## START Record extracts
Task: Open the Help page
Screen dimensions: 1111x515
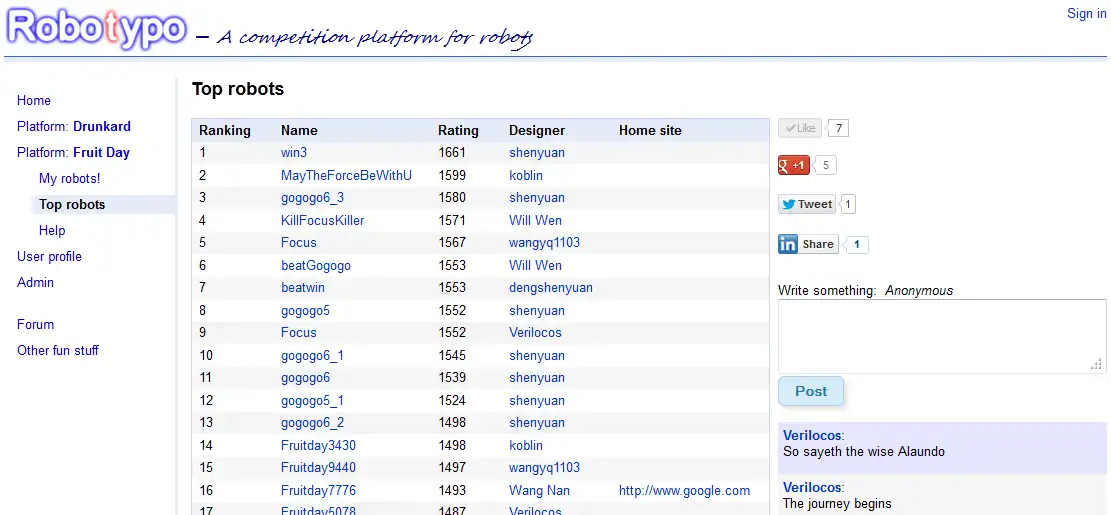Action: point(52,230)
## END Record extracts
## START Record extracts
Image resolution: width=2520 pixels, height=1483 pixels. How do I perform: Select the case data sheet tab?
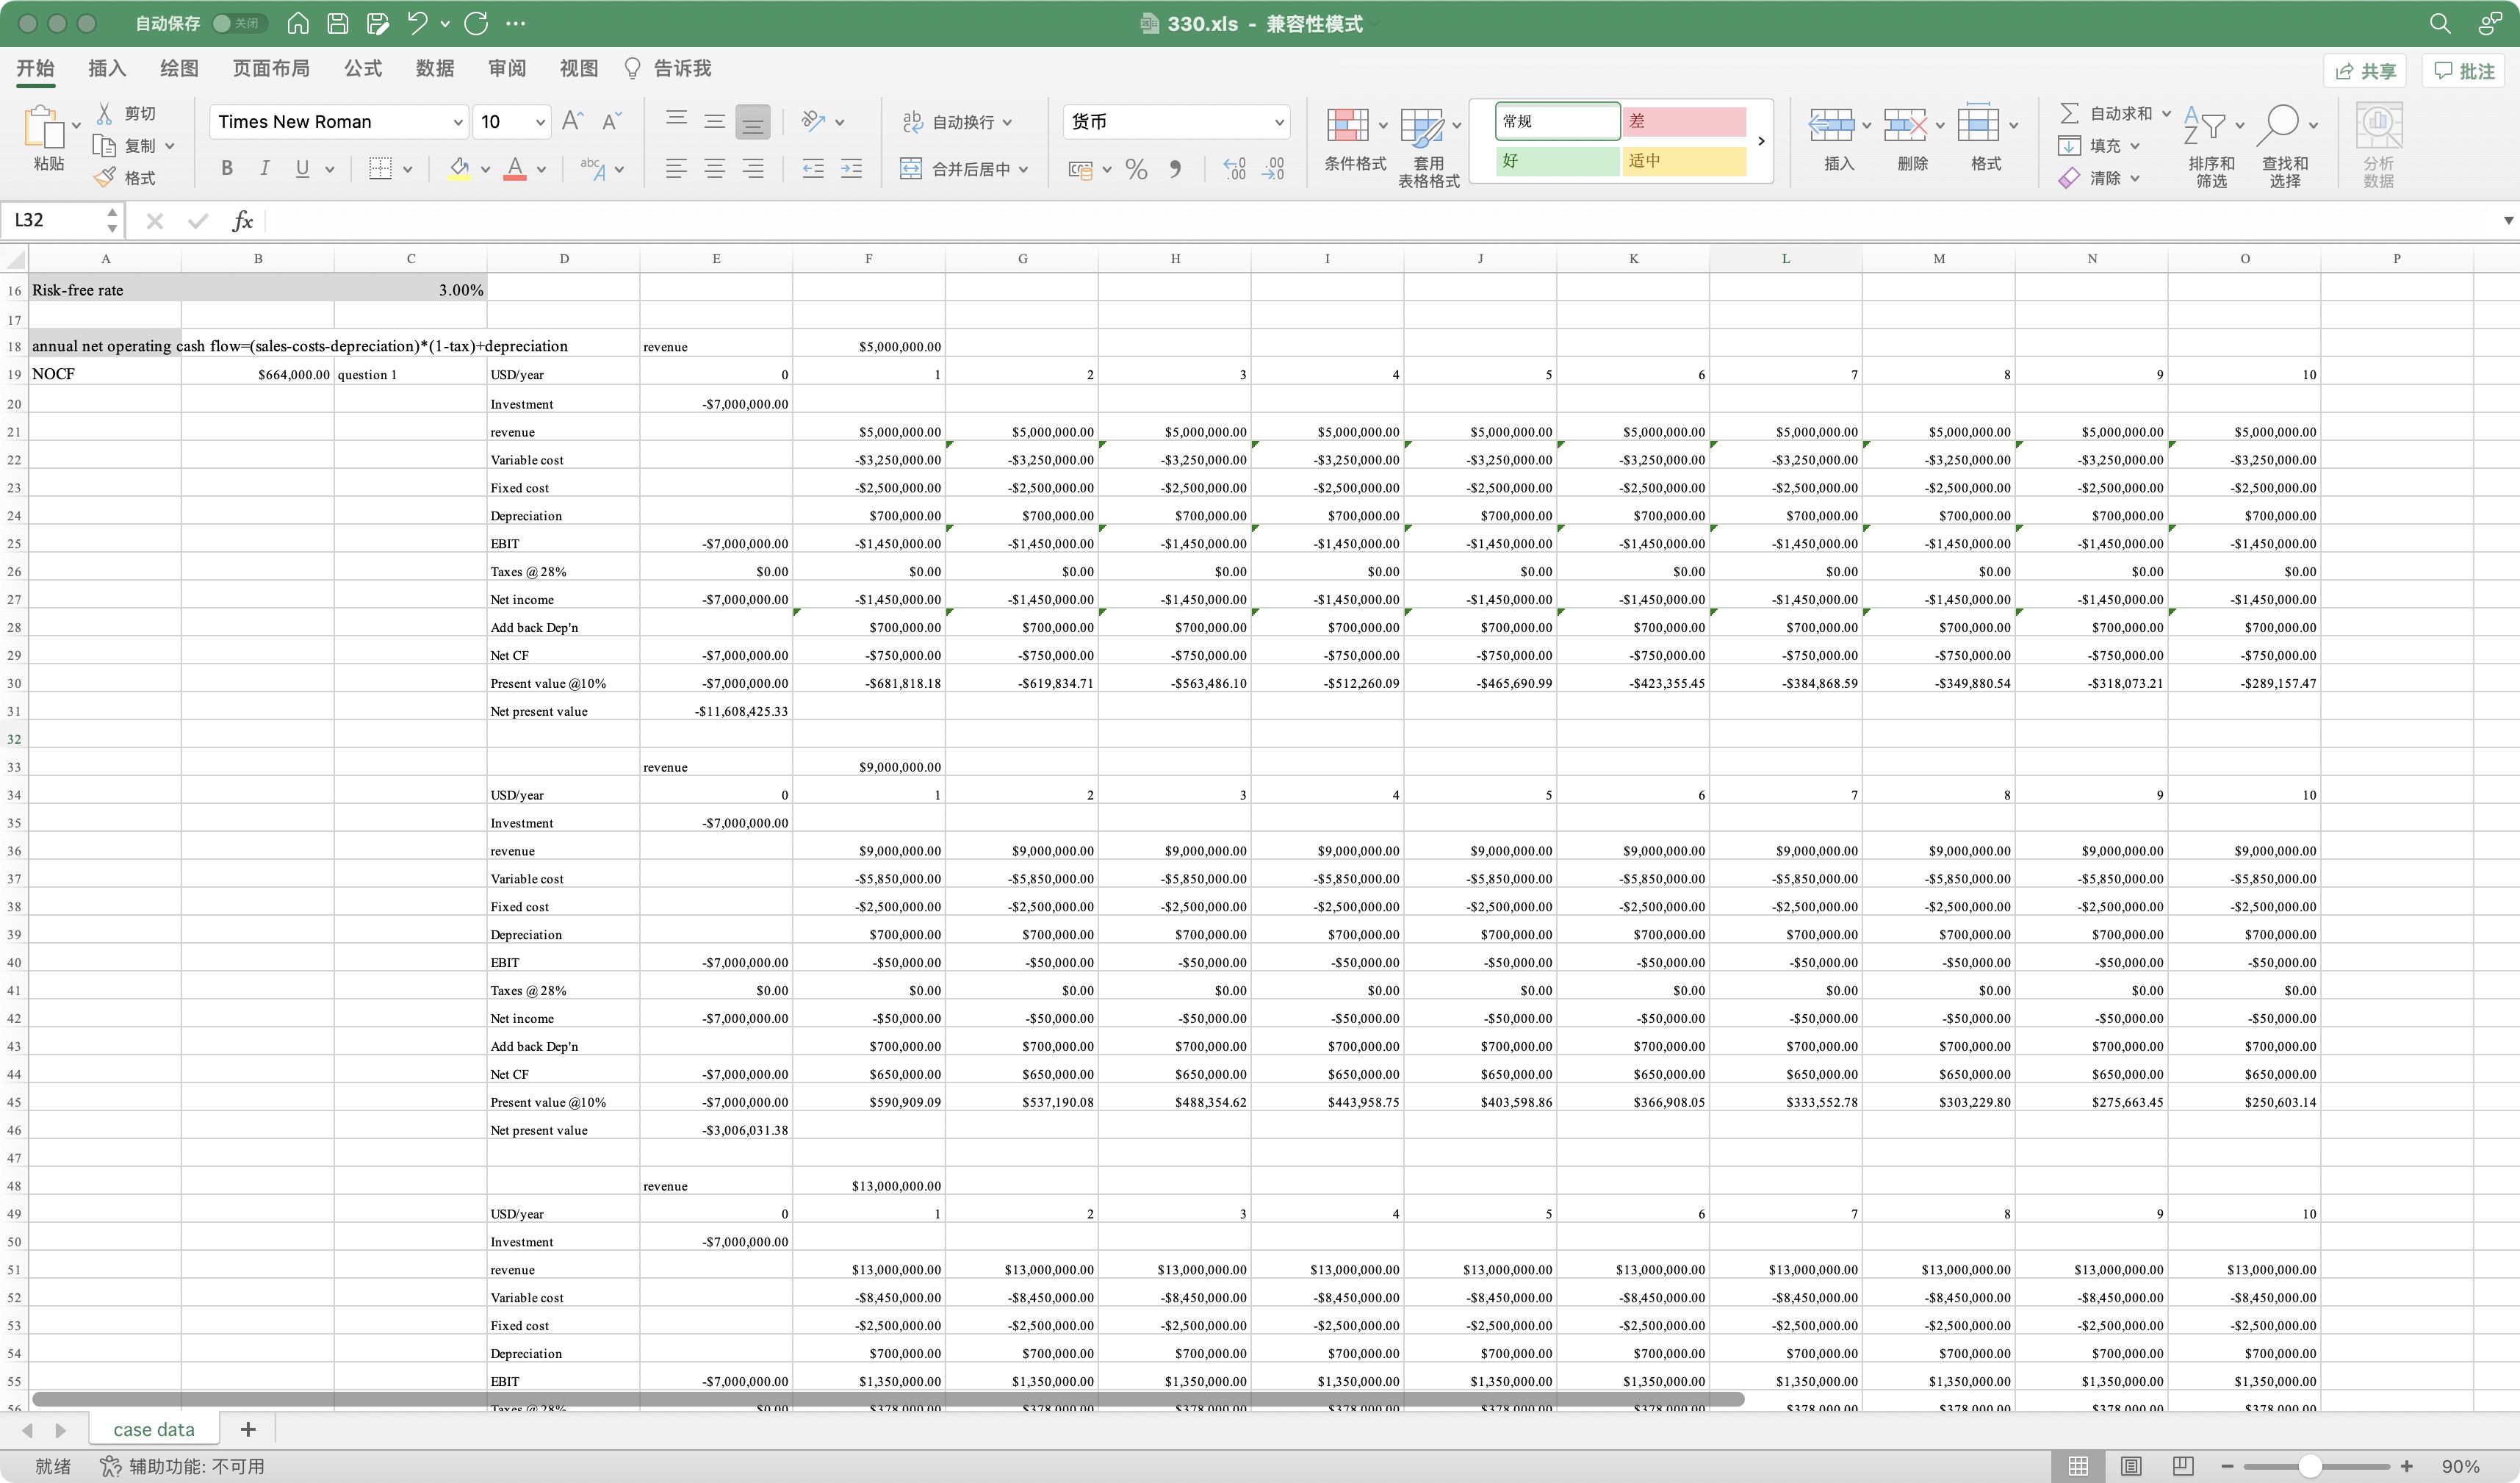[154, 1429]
## END Record extracts
Stated task>
Lay out the rows as a two-column CSV with the headers "task" and "action", one line per row, each value in its own quoted field and any line breaks turned into spaces. Begin at the line that has "Task: Open the Help page" and stop after the line that has "Action: point(52,230)", leaving the pictures out of your answer.

Exercise response>
task,action
"Task: Open the Help page Screen dimensions: 1111x515","Action: point(52,230)"